Copy out each line of the listing that has the word "Apps" in it.

§ **PROVIDED ENTRIES**
________________________

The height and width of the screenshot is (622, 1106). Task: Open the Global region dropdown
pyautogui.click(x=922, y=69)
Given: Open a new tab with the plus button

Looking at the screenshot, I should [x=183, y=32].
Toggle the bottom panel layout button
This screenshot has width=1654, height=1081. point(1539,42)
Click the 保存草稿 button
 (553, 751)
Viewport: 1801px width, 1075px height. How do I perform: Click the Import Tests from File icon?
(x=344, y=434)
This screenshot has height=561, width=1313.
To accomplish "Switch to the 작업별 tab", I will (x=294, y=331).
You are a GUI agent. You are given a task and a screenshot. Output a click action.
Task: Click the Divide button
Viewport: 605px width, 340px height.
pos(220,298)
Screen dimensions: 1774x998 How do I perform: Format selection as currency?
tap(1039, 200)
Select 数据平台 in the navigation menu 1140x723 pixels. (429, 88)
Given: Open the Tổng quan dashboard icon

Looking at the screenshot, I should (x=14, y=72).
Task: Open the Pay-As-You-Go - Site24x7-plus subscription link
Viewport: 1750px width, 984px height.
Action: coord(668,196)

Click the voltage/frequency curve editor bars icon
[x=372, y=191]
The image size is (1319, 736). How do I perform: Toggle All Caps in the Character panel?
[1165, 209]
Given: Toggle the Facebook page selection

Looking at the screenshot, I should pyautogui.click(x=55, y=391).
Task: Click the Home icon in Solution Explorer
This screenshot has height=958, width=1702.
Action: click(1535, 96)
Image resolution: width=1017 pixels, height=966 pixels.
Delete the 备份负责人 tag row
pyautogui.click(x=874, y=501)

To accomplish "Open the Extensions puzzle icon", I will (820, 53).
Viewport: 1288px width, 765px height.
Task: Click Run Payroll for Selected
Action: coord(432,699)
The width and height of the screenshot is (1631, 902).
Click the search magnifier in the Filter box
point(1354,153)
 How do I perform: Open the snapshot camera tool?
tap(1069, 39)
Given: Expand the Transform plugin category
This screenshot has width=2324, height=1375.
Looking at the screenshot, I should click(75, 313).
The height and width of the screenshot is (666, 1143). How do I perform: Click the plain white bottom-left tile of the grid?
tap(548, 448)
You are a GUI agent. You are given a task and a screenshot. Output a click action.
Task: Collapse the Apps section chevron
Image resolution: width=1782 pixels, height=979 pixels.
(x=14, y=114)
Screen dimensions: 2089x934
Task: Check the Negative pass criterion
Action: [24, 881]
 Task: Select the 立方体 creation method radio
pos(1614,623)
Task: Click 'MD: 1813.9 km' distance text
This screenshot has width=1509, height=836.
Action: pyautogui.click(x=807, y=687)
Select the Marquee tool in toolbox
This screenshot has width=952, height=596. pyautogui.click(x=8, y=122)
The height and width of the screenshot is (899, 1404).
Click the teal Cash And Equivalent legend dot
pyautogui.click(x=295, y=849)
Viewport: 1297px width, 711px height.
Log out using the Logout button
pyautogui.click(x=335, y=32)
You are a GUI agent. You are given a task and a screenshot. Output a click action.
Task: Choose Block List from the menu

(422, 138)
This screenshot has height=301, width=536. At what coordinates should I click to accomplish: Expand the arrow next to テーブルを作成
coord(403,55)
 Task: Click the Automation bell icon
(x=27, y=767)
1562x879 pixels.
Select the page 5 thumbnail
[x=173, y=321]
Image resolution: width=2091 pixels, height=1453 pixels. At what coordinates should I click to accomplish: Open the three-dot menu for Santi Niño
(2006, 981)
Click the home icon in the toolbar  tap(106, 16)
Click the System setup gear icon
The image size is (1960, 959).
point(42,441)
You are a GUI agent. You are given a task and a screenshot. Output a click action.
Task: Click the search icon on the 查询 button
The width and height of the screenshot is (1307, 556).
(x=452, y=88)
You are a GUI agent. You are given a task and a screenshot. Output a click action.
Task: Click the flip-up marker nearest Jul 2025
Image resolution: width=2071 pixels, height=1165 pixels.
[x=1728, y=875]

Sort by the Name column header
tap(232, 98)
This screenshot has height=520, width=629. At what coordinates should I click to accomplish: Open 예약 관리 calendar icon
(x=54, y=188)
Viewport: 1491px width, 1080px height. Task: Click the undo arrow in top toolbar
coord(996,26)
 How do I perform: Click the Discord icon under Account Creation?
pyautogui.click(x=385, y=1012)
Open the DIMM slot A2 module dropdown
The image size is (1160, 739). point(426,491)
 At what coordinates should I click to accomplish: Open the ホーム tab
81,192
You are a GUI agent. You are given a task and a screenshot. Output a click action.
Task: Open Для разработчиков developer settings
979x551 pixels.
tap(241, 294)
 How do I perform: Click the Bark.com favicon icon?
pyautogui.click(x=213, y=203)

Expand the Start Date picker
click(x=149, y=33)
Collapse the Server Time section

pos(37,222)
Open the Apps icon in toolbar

________________________

§ **EXERCISE RESULT**
Task: Collapse the Apps section chevron
Open the Apps icon in toolbar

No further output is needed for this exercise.